Imagine a world where employers judged applicants solely on their dress. Anyone in frayed clothes or scuffed shoes would never get a job. This would be unfair to poorer applicants so, in the name of equality, the government might offer favourable loans up to £1,000 to buy interview clothing. At first glance this would seem a wonderful way to promote fairness.
Yet if the number of jobs remained constant, such a policy would have the opposite effect: it would merely ratchet up the level of wasteful, zero-sum competition for what limited chances exist. Soon, anyone not sporting Savile Row tailoring and handmade shoes would be written off. Rather than widening opportunity, it would raise the bar to existing opportunities still higher.
This bizarre-seeming situation is akin to what happened with the expansion of higher education. A policy which helps more people to compete for jobs only works if there is a corresponding increase in suitable jobs on offer. Otherwise it just creates more failures. Think of help-to-buy schemes for houses: these also sound wonderful in theory; in practice they are counterproductive unless someone builds some bloody houses.

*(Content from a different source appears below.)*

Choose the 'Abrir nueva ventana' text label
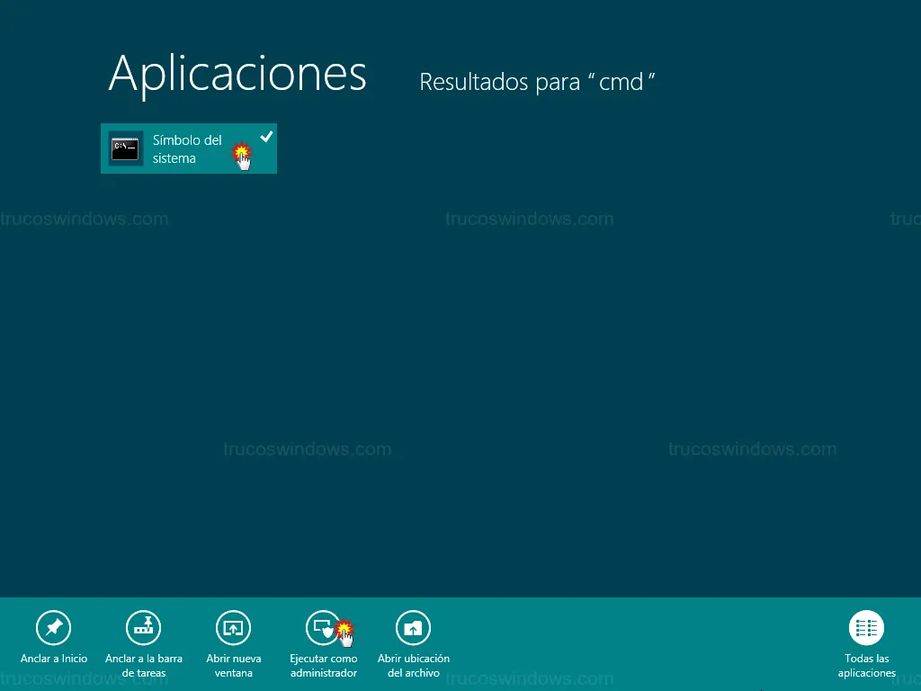Viewport: 921px width, 691px height. tap(234, 666)
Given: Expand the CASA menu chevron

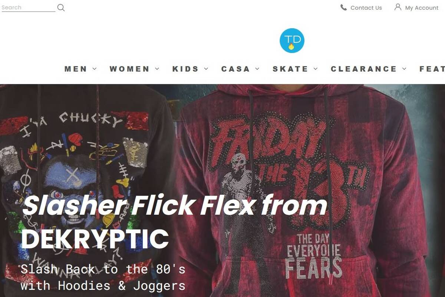Looking at the screenshot, I should (257, 69).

Both student loans and help-to-buy schemes are classic examples of ‘bottleneck’ problems, as identified by Clarke Ching in a series of wonderful short books, and also by the legal academic Joseph Fishkin in a commentary on social policy. Fishkin argues that a great deal of effort to reduce inequality is wasted because it merely provides people with more means to compete for the same limited things. Just as there is no point widening the M25 between junctions 8 and 9 if there’s always a traffic jam at junction 10, there is little value in giving every British child the ‘opportunity’ to study biology when the BMA artificially limits the number of medical school places to 5,000 annually.
Degrees are becoming a bottleneck because employers increasingly expect them for entry-level jobs. When only ten to 20 per cent of people went to university, there was no particular stigma to not going — and people could plausibly pretend that they couldn’t afford it. Boosting university attendance to 50 per cent and offering loans has created creeping credentialism and hence new bottlenecks. Nursing, for instance, was never historically a job which required a degree. It does now. It’s all a bit daft because, four years into most jobs, nobody gives a damn what degree you have anyway.

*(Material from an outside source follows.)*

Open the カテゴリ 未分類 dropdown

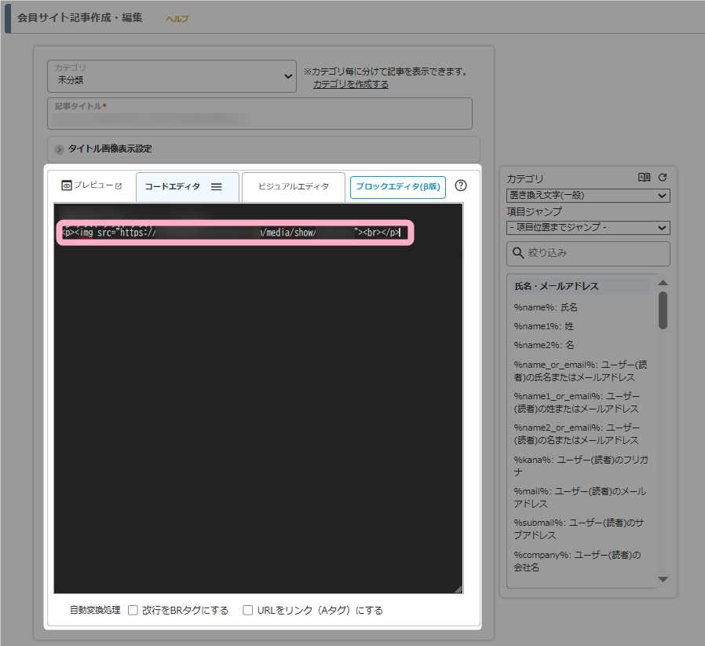[171, 76]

As with the 11-plus exam, seemingly meritocratic attempts to create ‘fairness’ and ‘equality of opportunity’ often have the unintended effect of creating ‘synchronicity of opportunity’. In other words, they create a few artificially decisive points in life where you can’t afford to fail. When everyone must compete for the same thing at the same time, there’s a bottle-neck, and each one brings a net loss of opportunity. This is why Fishkin advocates not for ‘equality of opportunity’, which is never attainable, but for ‘plurality of opportunity’, which is.
As in traffic planning, you can eradicate a bottleneck by reducing traffic, smoothing traffic flow, widening the road or building a bypass. My own idea to solve the problem of creeping demand for degrees is simple. Universities must reserve 25 per cent of places for people over 26, thus creating a bypass. It would then be perfectly normal to explain to an employer that you wish to go to university later on, when you have decided what to study. Besides, it would hardly harm universities to welcome a few people whose experience of life extends beyond sitting around debating which toilets people can use.